What's hottest on Steam RN?

A run-down of the previous week's top-selling Steam titles is something I used to do regularly, but a combination of it tending to be fairly unchanging week-to-week and being a feckless human being who can't stand to do the same thing for long meant I fell out the habit. These are changed times, though: with indiepocalypses here and flash sales there, the Steam charts are now wildly changeable, so I like to look in from time to time, like an old aunt raising a withered eyebrow at reports of what her nephews are up to at university. This week: a whole lot of Ubisoft, not a lot of XCOM and an unofficial Hunger Games (or an unofficial Running Man, if you prefer the awful classics).

1. The Division [official site]

Ubisoft's MMOish open world shooter isn't even out until tomorrow, but has snagged the top spot on pre-orders (off the back of a widely-available and well-received beta) alone. You can learn when The Division comes out in your timezone by clicking that link.

2. Stardew Valley [official site]

We liked this 'honkey-tonk love letter to the Harvest Moon' quite a bit, and it turns out that a huge slice of the Steam userbase is really into cutsey, pressure-free farming too.

3. Far Cry Primal [official site]

Cementing Far Cry's place as the new Assassin's Creed, Primal isn't quite attracting the delirious reviews of the previous 2.5 games, but is selling a blinder because a whole lotta folk simply want more of that stuff and added sabertooth tigers sounds pretty good on paper. Let's hope it isn't a fixed sign-post to what ongoing annual Far Cries mean for what's historically been a fascinatingly changeable series.

4. Fallout 4 [official site] Season Pass

I.e. purely unreleased DLC for Bethesda's RPG, which is an oddity in the charts. Recent official reveals as to what said DLC would contain - including a completely overhauled survival mode - have gotten folk who have now overdosed on the main game excited again, it seems.

5. Far Cry Primal [official site]

I believe this is the £5 more expensive 'Apex Edition', which includes assorted DLC bits'n'bobs.

6. Rise of the Tomb Raider [official site]
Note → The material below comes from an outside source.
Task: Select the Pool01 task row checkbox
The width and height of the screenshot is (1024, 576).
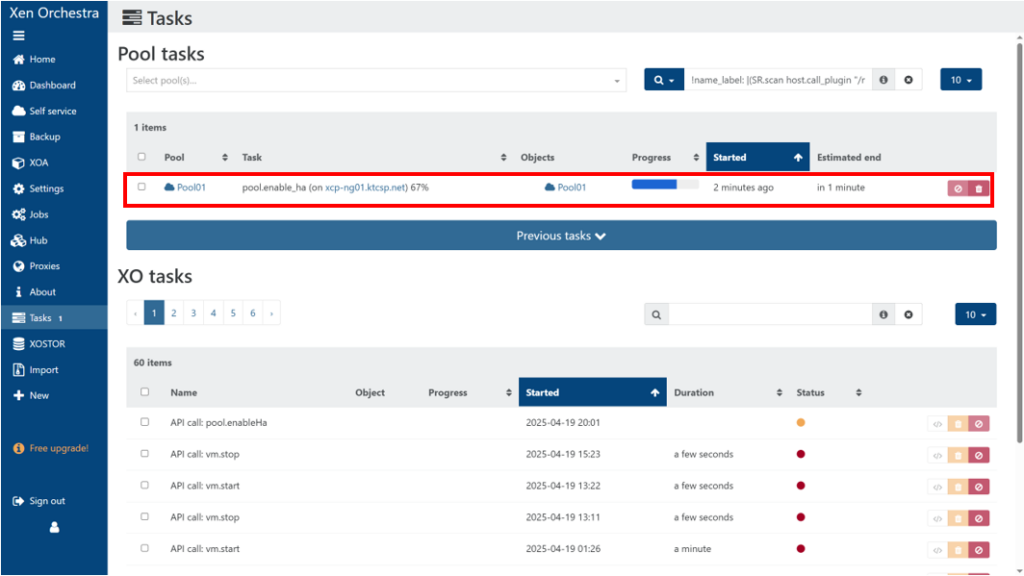Action: tap(142, 187)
Lara's latest - a fantastic and fantastically beautiful action game only slightly undermined by its story being an oppressively dour rip-off of Indiana Jones and the Last Crusade - continues to do well on PC now it's been liberated from its Xbone-exclusive gaol.

7. Factorio [official site]

I'm writing a feature about this today, as it happens, but in short: I completely understand why it's doing so well, and any other management game released in the next decade has my pity. I'm not sure how anything could push it much further than this absurdly, gloriously complicated construction game could.

8. Counter-Strike: Global Offensive [official site]

Pretty much the only going-concern Valve game that isn't free to play, and as such a mainstay of the charts. Counter-Strike will never die.

9. Superhot [official site]

SUPERHOT. The shooter which earns and owns its high concept. Justified.

10. The Culling [official site]

The only name here I didn't already know. Basically, it's online, open-world survival in the DayZ mould but with a Hunger Games/Battle Royale/Running Man theme thrown around it. 16 players scavenge, craft and kill until only one remains. I suspect we'll have more on this very soon.